(Items from a dataset)
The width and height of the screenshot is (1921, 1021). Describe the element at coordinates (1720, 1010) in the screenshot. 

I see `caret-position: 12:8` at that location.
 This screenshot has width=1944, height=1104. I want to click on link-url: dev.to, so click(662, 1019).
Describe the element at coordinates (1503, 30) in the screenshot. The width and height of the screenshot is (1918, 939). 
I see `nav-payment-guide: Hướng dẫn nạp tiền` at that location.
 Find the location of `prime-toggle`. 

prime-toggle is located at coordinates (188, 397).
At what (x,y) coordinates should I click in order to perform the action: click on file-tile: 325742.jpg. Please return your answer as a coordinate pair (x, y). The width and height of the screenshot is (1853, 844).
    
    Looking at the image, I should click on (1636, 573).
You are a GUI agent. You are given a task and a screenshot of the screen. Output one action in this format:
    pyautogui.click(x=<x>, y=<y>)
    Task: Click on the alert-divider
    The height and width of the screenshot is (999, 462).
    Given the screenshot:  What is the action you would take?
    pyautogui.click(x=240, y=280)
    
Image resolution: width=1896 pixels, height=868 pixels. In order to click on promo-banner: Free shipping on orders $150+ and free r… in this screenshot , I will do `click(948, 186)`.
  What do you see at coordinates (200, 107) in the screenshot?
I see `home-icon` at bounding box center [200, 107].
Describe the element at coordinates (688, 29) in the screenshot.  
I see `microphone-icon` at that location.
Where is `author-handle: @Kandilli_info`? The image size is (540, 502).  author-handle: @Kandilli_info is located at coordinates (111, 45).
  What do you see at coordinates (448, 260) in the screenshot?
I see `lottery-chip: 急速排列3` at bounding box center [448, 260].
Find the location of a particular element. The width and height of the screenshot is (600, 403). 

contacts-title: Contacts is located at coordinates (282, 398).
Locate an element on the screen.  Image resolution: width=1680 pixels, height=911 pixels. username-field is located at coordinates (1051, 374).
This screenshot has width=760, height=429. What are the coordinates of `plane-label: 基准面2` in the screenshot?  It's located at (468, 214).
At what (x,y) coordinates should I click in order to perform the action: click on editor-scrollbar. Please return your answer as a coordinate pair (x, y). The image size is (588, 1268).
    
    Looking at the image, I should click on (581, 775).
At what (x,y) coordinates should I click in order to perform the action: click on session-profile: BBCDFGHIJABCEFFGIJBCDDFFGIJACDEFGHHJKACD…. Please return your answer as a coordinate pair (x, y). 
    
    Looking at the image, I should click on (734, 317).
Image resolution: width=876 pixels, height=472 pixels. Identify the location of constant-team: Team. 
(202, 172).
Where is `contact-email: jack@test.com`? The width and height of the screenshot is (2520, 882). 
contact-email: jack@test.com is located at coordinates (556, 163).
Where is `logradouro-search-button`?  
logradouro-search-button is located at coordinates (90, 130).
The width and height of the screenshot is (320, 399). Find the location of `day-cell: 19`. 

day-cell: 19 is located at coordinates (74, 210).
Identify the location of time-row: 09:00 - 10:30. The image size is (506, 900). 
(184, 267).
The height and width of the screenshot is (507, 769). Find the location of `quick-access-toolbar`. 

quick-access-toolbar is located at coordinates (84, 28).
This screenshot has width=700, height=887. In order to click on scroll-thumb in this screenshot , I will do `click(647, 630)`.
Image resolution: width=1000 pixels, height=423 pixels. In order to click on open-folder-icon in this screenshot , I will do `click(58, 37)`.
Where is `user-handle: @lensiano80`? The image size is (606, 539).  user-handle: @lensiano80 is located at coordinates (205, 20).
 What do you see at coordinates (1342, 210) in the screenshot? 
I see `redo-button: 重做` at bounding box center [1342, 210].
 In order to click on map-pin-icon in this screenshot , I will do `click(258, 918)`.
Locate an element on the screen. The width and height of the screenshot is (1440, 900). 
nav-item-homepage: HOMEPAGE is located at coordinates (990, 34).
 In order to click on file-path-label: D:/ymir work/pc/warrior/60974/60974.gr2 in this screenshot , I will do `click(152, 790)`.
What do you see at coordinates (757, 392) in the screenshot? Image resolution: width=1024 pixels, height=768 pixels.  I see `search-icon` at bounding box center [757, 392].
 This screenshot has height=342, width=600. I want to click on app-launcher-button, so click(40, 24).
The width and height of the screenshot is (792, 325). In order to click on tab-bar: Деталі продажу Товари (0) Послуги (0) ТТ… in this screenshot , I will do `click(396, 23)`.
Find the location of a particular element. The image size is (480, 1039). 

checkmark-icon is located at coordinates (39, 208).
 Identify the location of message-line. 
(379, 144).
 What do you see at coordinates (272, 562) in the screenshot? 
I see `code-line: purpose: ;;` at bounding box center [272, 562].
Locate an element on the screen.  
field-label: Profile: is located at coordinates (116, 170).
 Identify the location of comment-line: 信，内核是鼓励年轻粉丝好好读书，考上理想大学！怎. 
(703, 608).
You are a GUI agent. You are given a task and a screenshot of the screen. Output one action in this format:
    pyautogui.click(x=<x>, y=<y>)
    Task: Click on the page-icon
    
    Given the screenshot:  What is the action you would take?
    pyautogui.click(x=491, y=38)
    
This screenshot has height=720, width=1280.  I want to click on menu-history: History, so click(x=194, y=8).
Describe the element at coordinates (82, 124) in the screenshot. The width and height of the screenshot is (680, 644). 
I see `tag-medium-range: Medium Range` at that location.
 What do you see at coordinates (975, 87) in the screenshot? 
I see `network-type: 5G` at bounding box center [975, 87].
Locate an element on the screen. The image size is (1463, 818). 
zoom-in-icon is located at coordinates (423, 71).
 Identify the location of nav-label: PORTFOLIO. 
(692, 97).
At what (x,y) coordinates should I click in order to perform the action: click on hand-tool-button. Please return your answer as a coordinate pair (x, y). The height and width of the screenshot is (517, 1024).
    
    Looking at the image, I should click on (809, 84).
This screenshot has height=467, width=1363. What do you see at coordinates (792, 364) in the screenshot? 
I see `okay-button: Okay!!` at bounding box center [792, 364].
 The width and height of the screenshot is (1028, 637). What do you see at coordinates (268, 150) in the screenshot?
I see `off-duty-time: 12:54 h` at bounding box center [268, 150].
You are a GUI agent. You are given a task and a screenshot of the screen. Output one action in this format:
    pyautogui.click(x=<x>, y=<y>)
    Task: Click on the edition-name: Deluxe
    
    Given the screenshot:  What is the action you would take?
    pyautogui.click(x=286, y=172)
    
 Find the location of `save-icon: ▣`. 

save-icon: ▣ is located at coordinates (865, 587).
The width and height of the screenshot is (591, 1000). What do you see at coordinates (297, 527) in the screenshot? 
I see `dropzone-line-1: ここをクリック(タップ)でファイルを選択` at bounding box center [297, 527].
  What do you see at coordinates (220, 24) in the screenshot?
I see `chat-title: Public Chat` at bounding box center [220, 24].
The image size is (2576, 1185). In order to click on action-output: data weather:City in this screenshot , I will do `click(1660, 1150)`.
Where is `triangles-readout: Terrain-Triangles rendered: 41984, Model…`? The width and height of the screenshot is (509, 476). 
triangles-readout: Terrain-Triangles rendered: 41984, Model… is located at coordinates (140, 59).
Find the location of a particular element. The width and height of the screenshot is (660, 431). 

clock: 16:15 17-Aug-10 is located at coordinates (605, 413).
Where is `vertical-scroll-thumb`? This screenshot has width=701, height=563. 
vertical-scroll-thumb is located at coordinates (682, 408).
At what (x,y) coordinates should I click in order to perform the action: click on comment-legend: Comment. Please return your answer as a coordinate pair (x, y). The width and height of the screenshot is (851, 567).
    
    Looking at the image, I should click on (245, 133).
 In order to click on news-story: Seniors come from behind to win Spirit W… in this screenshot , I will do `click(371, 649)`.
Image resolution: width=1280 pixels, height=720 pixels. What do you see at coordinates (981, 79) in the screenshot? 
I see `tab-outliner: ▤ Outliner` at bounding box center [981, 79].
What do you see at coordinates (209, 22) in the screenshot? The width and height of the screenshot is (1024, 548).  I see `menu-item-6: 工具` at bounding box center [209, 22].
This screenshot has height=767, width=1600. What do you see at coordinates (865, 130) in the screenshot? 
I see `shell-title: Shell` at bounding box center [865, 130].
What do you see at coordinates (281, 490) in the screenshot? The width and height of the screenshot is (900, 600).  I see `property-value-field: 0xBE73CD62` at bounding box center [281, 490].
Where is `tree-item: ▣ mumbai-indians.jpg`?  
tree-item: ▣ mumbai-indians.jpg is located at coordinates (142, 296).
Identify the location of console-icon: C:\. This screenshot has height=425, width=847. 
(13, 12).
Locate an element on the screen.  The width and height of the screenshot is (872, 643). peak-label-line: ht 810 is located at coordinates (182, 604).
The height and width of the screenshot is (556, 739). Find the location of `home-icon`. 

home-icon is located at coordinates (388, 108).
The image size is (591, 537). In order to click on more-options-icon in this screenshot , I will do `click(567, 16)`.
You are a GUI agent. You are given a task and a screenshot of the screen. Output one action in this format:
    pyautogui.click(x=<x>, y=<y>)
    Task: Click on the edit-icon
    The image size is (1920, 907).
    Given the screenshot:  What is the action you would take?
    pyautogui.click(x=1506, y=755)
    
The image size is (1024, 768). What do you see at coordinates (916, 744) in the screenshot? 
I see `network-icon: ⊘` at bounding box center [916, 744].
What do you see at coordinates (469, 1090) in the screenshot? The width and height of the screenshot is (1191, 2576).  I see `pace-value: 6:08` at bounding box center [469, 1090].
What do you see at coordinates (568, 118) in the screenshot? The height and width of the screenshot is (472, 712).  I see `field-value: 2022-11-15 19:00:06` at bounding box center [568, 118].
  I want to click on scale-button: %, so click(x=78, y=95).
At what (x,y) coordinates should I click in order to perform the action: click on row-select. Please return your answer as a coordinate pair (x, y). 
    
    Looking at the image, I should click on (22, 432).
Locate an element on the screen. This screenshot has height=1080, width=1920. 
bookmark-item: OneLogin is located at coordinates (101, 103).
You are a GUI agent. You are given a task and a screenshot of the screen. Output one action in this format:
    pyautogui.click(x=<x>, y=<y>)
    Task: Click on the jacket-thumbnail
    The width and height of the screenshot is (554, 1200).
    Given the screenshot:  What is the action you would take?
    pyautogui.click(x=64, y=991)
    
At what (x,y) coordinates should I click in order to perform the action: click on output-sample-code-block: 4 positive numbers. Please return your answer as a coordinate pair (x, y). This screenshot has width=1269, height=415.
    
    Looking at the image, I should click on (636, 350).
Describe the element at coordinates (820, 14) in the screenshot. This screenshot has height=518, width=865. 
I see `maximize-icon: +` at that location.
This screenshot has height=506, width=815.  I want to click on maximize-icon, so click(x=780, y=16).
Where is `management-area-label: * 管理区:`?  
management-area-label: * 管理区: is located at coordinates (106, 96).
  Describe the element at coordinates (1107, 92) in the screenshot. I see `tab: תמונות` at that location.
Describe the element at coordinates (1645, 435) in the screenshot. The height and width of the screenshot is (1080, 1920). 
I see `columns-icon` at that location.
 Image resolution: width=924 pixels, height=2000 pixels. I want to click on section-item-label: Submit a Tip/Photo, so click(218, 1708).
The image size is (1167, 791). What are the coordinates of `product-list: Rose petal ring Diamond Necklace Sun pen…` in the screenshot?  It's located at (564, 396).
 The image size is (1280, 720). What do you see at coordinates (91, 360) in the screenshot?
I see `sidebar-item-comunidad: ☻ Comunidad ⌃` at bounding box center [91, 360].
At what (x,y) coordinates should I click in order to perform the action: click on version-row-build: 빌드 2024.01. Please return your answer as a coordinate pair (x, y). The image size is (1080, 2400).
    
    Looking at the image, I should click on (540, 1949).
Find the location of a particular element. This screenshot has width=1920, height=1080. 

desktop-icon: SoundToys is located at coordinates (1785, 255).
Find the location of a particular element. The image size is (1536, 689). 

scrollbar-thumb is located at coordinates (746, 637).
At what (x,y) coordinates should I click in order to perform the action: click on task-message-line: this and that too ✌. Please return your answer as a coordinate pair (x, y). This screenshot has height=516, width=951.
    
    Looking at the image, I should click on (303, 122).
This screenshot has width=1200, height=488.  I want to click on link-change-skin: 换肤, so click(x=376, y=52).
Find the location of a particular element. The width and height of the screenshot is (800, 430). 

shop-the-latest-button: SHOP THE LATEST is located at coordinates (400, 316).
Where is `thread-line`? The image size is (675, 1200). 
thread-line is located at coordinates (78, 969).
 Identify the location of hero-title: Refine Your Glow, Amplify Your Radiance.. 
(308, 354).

→ What to do
Edit the material from its first line through the line containing "This screenshot has width=1944, height=1104.", replacing "Describe" with "Identify" and keeping everything else the same.

→ Solution to this task
The width and height of the screenshot is (1921, 1021). Identify the element at coordinates (1720, 1010) in the screenshot. 

I see `caret-position: 12:8` at that location.
 This screenshot has width=1944, height=1104. I want to click on link-url: dev.to, so click(662, 1019).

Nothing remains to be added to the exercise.